Although it is more relevant to continuous-tone images rather than ‘graphics’ you might like to look at my paper A Frequency Domain approach to Scaling which discusses the issue of aliasing versus sharpness. You may also be interested in the Filter Synthesis program I developed to create optimised low-pass FIR filters (I spent a considerable proportion of my career specialising in these subjects!).

But I still think this forum is not the right place for this discussion. Judging my SDL2_gfx extensions on the basis of the quality of the antialiasing is completely missing the point. I added what I considered to be ‘missing’ functions, in keeping with the quality standards of the original SDL2_gfx, which was never intended to be very precise. I hope that the usefulness of the library has been improved as a result.


I never judged your extension on the basis of anti-aliasing quality! On the contrary you made me interested in this subject. My initial concern was just about speed, but this is very minor. But I enjoyed the discussion because I discovered many interesting things about anti-aliasing. I agree it can be boring for others, but I still want to thank you for this. Promise, this is my last post on this topic :wink:


These look very interesting, thanks! I have had some of these missing functions on my list for a while. I’m going to test these out in a our codebase and see how they go.

Are you planning to submit these patches upstream? I have made a patch to the SDL2-gfx 1.0.4 package based on your code, with a few changes to your code (eg. include changes, path and not including the non-gfx related code).

I see the discussion on sqrt(), cos() and sin(), but there also seem to be a lot of calls to malloc(). A reusable buffer might be a good idea there – The underlying SDL_Render* functions are documented as being not-multithreaded, so a static could be an option.

I did see one artefact in aaArcRGB, see attached.

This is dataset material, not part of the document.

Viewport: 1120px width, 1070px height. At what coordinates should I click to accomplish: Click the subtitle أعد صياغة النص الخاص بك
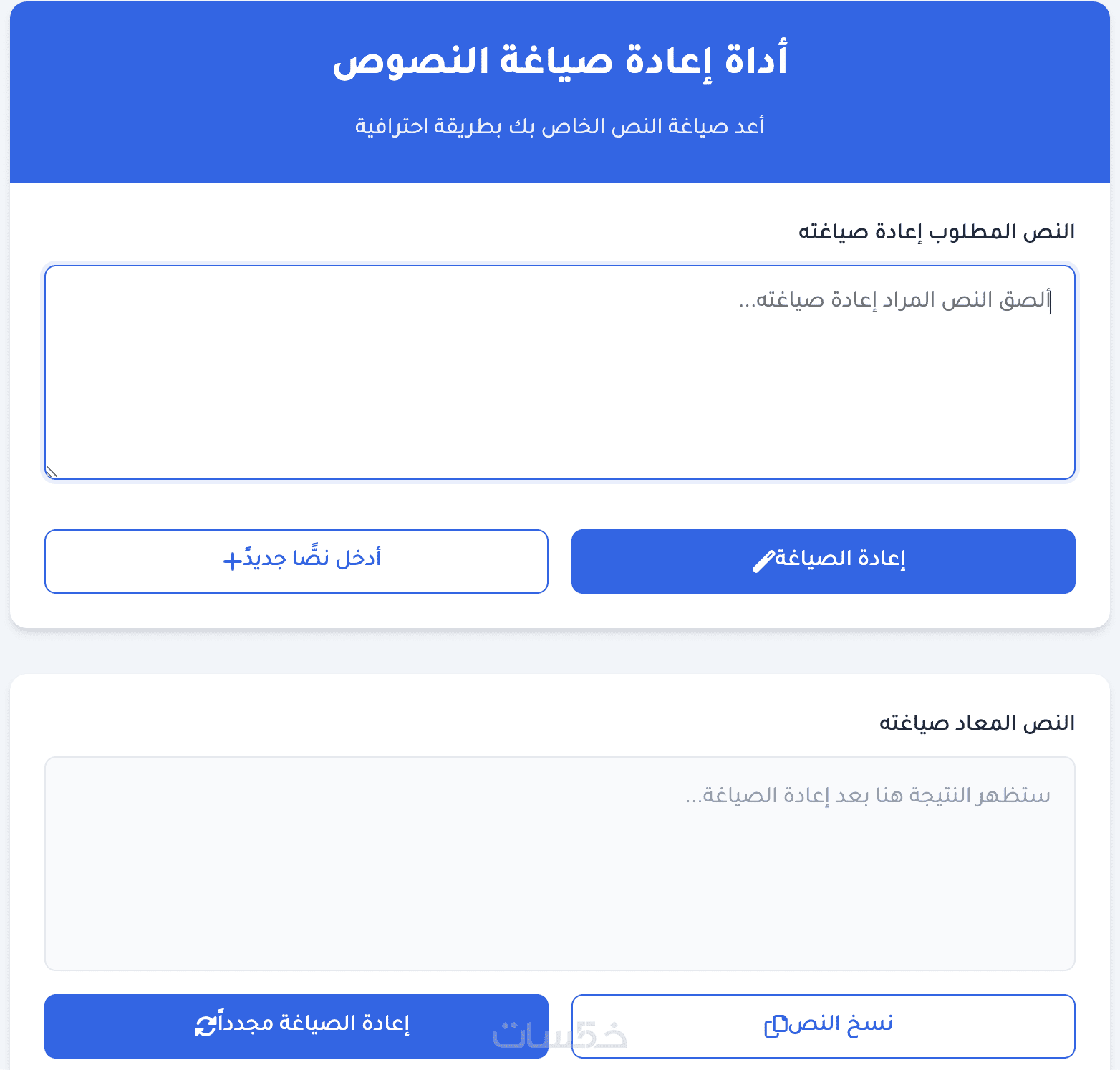click(560, 127)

What were the exact parameters that gave rise to this artefact? What platform are you running it on? As you may have seen, I’ve included a workaround in the code for SDL_RenderDrawLine() not reliably including the endpoints on Linux, despite the documentation saying it does (I call SDL_RenderDrawPoints() instead) and it’s possible that this needs to be enabled on some other platforms as well.


Here’s what I get with a similar arc, which shows no artefacts:

aaArcColor(renderer, 214.0, 90.0, 100.0, 100.0, 0.0, 180.0, 20.0, 0xFFFFFFFF);



I did see the workaround in the code for the SDL_RenderDrawLine() endpoints. If there is a bug, then it would seem nice to have it fixed. I’ll take a closer look at the codepath, but I target FreeBSD and macOS at the moment, so if the work around is relevant, it’s not in my build.

This test was on macOS with these parameters:

aaArcRGBA(renderer, 1000.0, 1000.0, 200.0, 200.0, 1.0, 180.0, 20.0, 255, 255, 255, 255);

When the “start” parameter is 0.0, I do not see the same artefact. The artefact also changes with changing the coordinates.


Rebuilding with the #ifdef LINUX workaround enabled eliminates the artefact on macOS. I tried a Metal capable system and a non-Metal capable system, also also tried with SDL_SetHint(SDL_HINT_RENDER_DRIVER, "opengl");

Have you investigated the underlying problem in SDL_RenderDrawLines()? I had a quick look through the backend code, and it seems some backends add 0.5f to the point values and some don’t.


See SDL_RenderDrawLine endpoint inconsistency


Interesting. And I’m seeing it on macOS. I’ll add it to my list for a closer look.